Galamba refere que a informação
divulgada por Medina confirma que o procedimento do Governo Civil, em 2011, era
diferente: não eram enviadas moradas, nem contactos telefónicos. Não obstante,
eram enviados os dados essenciais de identificação, digo eu. E repare-se no
seguinte para se perceber o cerne do problema: No período em que exerceu o
cargo, de 2009 a 2011, a informação que o Governo Civil de Lisboa enviava às
entidades, inclusive embaixadas, porque “têm uma proteção legal especial
em Portugal” (sublinho), indicava “quem era o promotor, só com a denominação, e a informação do dia
em que ia acontecer o evento e o período horário em que ele aconteceria, nada
mais”.
E Galamba alega que, nessa altura, o RGPD não estava em vigor, esquecendo que
já estava em vigor a Constituição e as leis e que o RGPD é um “novo” regulamento.

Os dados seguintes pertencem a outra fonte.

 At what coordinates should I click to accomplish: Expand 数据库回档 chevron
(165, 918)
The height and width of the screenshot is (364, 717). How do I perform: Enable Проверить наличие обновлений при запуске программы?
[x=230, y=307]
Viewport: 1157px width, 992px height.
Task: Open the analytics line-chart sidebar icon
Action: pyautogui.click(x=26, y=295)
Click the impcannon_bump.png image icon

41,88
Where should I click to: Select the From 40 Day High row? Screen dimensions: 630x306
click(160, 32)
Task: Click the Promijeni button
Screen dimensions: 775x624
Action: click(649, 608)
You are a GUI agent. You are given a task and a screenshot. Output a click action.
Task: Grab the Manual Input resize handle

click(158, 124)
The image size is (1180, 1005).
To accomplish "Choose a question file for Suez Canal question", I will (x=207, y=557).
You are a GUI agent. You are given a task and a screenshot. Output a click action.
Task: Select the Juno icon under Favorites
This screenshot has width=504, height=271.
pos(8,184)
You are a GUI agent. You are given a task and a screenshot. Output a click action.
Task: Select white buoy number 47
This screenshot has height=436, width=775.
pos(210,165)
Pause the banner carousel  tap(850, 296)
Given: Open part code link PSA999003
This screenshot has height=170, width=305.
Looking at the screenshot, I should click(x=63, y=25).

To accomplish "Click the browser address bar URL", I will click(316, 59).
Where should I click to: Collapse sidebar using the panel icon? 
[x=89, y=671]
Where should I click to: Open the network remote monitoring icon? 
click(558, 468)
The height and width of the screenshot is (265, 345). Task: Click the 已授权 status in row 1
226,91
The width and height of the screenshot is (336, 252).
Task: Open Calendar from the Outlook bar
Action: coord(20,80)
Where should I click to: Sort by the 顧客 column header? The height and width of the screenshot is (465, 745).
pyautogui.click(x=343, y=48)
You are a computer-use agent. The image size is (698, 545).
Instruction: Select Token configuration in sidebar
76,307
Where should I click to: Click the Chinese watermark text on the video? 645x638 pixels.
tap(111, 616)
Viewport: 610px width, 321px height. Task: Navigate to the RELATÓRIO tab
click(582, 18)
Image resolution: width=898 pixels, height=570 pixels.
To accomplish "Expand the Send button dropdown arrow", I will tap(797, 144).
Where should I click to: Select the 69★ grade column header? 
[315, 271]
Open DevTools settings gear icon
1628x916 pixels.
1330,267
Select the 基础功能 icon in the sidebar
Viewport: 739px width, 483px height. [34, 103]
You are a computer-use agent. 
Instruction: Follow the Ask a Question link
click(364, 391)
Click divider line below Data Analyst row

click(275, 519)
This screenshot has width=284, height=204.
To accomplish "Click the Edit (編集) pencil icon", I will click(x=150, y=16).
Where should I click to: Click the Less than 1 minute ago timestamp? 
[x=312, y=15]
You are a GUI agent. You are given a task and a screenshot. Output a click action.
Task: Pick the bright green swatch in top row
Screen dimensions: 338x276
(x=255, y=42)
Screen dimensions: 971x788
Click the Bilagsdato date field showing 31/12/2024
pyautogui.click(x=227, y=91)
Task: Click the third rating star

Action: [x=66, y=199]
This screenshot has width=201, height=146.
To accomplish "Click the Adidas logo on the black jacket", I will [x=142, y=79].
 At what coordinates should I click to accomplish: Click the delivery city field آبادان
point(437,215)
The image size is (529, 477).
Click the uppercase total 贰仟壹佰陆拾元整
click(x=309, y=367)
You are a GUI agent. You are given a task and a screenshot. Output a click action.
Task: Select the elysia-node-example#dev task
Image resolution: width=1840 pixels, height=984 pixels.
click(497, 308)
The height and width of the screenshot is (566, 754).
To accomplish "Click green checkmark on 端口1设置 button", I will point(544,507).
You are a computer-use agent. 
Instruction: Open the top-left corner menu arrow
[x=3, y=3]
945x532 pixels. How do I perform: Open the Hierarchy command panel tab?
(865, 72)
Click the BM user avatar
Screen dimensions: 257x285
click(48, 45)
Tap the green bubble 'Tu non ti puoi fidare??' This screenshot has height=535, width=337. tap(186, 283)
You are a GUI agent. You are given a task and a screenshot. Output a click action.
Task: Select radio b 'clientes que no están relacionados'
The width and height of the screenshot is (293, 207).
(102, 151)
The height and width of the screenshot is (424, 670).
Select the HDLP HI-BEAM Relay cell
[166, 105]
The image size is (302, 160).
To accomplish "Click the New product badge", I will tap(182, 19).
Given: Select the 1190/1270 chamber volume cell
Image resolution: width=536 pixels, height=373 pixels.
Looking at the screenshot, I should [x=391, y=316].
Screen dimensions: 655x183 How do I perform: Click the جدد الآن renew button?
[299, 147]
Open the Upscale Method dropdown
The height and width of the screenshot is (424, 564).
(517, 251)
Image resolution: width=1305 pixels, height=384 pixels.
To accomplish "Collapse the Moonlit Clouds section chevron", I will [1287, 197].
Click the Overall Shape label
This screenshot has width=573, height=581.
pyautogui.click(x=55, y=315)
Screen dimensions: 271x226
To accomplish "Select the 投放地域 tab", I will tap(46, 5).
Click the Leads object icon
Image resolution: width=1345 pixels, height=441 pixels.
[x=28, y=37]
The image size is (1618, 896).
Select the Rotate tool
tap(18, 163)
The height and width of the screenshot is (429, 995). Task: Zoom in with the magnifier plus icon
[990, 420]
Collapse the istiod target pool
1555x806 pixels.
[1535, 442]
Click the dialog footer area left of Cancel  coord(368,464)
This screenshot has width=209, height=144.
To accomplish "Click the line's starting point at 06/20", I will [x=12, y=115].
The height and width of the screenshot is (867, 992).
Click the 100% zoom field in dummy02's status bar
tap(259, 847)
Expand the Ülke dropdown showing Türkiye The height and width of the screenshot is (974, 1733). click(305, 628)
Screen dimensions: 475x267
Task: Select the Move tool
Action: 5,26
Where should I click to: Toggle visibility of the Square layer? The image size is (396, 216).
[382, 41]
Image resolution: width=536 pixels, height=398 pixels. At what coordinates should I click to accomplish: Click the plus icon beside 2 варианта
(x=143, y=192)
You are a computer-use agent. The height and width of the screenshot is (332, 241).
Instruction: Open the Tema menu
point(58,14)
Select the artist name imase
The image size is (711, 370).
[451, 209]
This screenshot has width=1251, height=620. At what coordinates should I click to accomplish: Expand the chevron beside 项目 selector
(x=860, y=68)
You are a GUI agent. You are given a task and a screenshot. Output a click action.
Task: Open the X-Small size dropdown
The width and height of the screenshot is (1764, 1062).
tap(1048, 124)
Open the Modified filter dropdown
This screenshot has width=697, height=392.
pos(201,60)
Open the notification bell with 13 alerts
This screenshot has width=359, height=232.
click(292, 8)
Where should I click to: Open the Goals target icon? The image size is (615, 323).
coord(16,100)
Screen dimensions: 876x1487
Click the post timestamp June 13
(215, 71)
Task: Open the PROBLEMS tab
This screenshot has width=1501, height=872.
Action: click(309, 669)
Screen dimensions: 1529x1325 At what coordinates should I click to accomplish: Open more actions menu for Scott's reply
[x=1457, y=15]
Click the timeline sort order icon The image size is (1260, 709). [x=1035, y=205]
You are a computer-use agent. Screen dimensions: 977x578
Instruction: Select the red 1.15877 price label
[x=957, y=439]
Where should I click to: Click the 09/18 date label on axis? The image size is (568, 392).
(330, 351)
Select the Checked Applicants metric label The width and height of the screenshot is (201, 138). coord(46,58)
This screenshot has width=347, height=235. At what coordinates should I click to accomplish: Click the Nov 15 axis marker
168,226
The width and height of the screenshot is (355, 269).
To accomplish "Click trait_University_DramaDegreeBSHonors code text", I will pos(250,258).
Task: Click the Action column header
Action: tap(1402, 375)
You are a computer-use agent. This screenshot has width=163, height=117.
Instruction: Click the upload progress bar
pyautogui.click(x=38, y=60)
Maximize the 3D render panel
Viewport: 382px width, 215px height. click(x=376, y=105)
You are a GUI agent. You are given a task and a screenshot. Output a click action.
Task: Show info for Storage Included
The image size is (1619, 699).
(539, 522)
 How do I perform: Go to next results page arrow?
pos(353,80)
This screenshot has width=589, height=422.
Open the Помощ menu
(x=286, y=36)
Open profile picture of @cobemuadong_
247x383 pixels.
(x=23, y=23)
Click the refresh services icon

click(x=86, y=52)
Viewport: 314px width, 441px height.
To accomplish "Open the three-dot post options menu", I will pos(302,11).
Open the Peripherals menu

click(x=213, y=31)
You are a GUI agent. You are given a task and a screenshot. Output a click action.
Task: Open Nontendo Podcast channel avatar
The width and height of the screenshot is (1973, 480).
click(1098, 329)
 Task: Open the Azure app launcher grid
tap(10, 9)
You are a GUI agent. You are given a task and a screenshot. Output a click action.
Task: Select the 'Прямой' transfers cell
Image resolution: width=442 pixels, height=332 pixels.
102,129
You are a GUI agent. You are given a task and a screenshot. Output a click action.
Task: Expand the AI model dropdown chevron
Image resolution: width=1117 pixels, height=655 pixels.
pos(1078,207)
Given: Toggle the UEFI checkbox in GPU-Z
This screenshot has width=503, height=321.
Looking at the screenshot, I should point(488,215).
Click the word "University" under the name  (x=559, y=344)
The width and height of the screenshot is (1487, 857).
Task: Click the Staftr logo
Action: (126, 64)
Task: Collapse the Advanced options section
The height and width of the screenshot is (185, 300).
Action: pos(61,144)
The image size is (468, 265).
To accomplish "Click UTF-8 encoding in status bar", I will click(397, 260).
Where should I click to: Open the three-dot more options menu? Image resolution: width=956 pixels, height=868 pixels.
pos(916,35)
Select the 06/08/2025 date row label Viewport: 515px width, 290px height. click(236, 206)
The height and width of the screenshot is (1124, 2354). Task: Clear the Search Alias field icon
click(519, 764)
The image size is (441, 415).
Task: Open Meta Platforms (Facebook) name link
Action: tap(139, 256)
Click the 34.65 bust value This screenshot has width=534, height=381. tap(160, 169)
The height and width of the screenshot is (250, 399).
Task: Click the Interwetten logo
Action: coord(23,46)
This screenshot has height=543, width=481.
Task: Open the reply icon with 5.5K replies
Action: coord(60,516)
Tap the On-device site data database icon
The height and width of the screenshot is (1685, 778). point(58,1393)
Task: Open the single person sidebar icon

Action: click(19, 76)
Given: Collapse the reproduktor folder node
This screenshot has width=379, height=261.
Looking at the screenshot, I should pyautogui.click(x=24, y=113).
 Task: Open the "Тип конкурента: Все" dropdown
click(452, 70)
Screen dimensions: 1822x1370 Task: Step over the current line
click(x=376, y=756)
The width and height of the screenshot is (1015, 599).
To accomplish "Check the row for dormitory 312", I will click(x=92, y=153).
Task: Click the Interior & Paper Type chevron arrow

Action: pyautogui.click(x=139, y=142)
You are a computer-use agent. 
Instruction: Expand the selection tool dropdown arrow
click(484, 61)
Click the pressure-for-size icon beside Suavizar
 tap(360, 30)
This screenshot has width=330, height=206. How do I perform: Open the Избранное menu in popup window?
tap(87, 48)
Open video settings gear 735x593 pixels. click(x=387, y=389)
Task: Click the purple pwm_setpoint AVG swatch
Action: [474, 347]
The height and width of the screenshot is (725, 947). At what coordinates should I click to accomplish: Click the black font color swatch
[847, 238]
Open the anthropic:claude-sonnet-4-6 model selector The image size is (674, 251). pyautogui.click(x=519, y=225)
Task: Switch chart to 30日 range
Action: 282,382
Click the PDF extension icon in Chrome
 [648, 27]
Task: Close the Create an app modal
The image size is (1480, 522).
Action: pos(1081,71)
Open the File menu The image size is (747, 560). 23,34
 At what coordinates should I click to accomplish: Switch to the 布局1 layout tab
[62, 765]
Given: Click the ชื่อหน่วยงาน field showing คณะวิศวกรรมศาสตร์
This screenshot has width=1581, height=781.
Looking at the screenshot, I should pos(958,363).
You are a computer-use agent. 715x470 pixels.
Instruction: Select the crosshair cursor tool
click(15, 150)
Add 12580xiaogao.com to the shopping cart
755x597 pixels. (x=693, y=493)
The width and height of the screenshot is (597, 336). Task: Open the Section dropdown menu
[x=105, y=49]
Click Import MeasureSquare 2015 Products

Em síntese, a auditoria preliminar
concluiu que, desde 2012, foram comunicadas à CML 7.045 manifestações e
foram “remetidas 180 comunicações de realização de manifestação junto de
embaixadas, 122 anteriores à entrada em vigor do RGPD e 58 após. Depois da
entrada em vigor do RGPD, ou seja, para o período de maio de 2018 a maio de
2021, foram considerados como tendo sido enviados dados pessoais em 52 dos
processos”.
A autarquia fará agora uma auditoria
alargada, que não se sabe quando estará disponível, para apurar outros dados. Entretanto,
é de reter que Medina frisou a assunção das
responsabilidades pela câmara no sentido de apurar a verdade e adotar medidas
para que tal não volte a acontecer. Sublinhou que o “direito à manifestação é
um direito consagrado na Constituição” e que “todos devem manifestar-se de
forma livre sem medo”. E disse que, em termos genéricos, se procedeu de acordo
com o que vinha sendo feito pelos governos civis e que a prática quanto às
manifestações não foi a mesma ao longo do tempo. Por exemplo, em 2012 era
enviado o nome do primeiro proponente, anteriormente era o aviso da
manifestação. Em 2013, passaram a
ser enviados dados à PSP e ao Ministério da Administração Interna. A partir de
2018, a entrada em vigor do regulamento de proteção de dados obrigava a outros
procedimentos, que não foram seguidos no essencial.
***
Esta questão levou o PSD e o CDS a apresentar e a ver aprovados na
Assembleia da República requerimentos para ouvir sobre o caso o presidente da
autarquia, o socialista Fernando Medina, e o ministro dos Negócios
Estrangeiros, Augusto Santos Silva.
A divulgação da partilha por parte da autarquia de dados dos
organizadores do protesto contra o regime de Moscovo a propósito da detenção do
ativista Alexei Navalny, em janeiro, levou também o SIS (Serviço de
Informações e Segurança) a uma avaliação de ameaça a estas pessoas. Dependendo
da conclusão, o SIS pode solicitar à PSP que acione medidas de proteção pessoal
adequadas para estes cidadãos – um russo e dois com dupla nacionalidade
portuguesa e russa.
Recorde-se que a primeira intervenção pública pessoal de Fernando
Medina sobre o tema ocorreu a 10 de junho e foi para pedir desculpa pelo “erro lamentável da Câmara Municipal de Lisboa”,
dito “um procedimento que não podia, nem
devia ter sido aplicado em casos como este, nos quais pode ser identificado
risco para os manifestantes”.
***
Dê por onde der, o caso, que é múltiplo, configura uma prática
denotadora do servilismo da diplomacia portuguesa a interesses de estrangeiros (“têm uma proteção legal especial em Portugal”), sejam os de EUA, URSS, Angola,
Israel, China, sejam os de Espanha, França, Itália, Brasil, Rússia, etc. Não é
nisto que é brilhante a nossa diplomacia!
Teve o país tantos presidentes de câmara, tantos governadores civis, tantos
ministros dos Negócios Estrangeiros, tantos ministros da Administração Interna,
tantos primeiros-ministros… E havia de sobrar para Medina, Galamba, Santos
Silva, Cabrita (vá lá… deste não falam agora), Costa!